Assigned task:
Every line below needs to be transcribed without alteration, and no image may be carried over.

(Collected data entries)
____

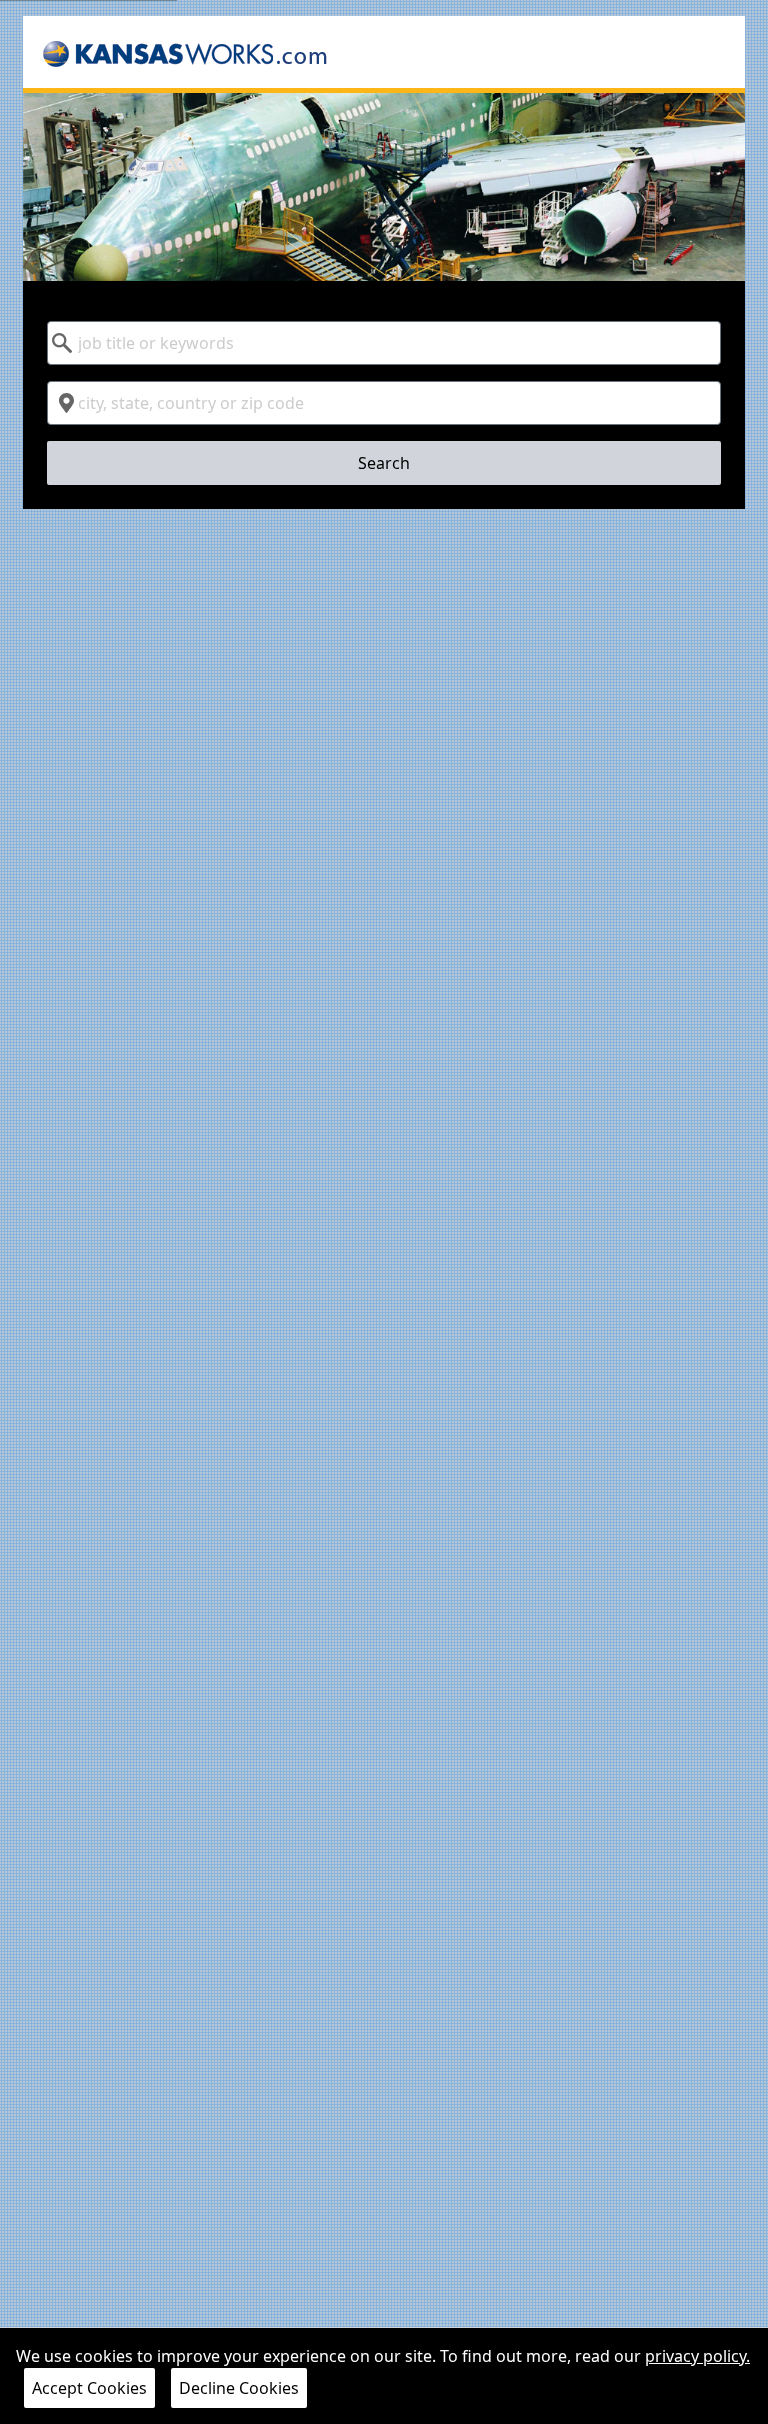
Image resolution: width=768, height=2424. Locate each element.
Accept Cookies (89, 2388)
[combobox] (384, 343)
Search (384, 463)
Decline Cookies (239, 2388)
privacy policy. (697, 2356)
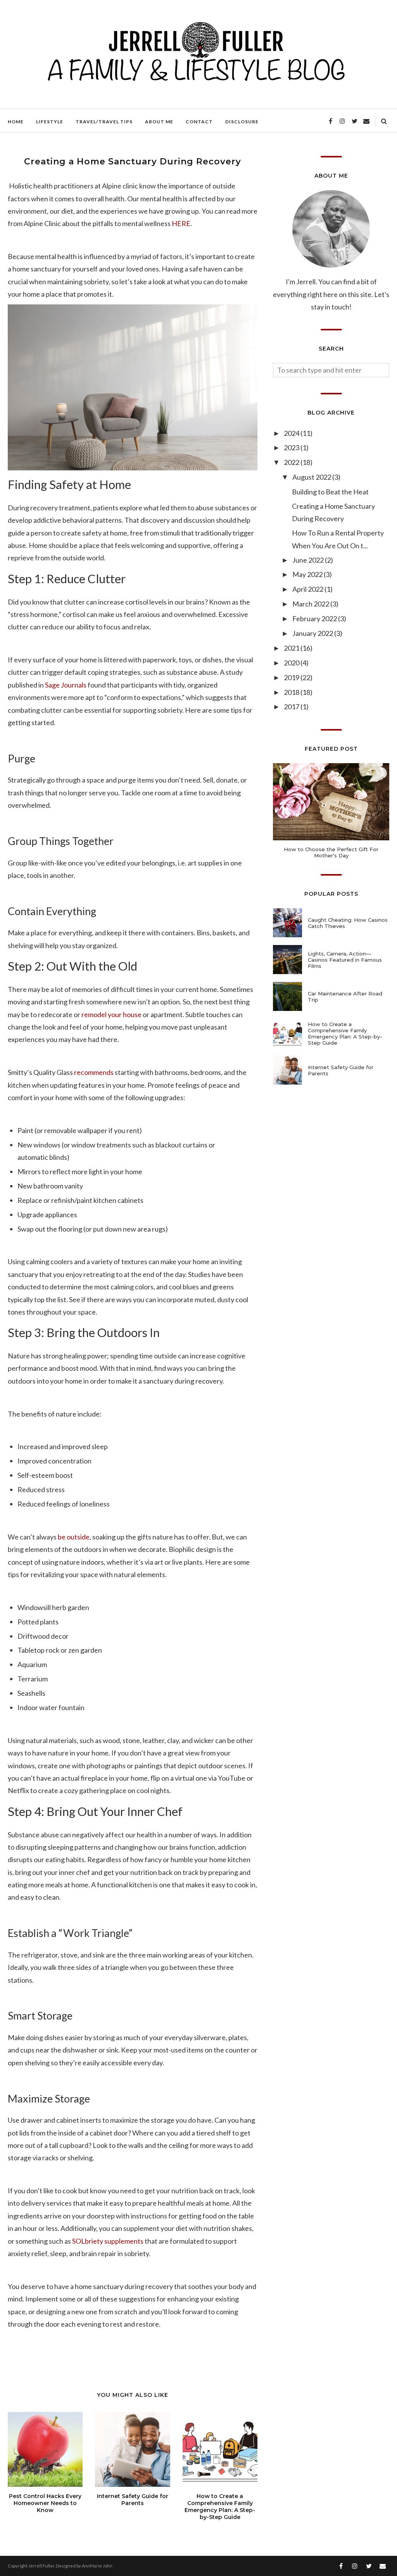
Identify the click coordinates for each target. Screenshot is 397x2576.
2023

____

Task output:
Image resolution: width=768, height=2424. Locate each element.
Accept Cookies (89, 2388)
[combobox] (384, 343)
Search (384, 463)
Decline Cookies (239, 2388)
privacy policy. (697, 2356)
Identify the click coordinates for each target. Screenshot is 397x2576.
2023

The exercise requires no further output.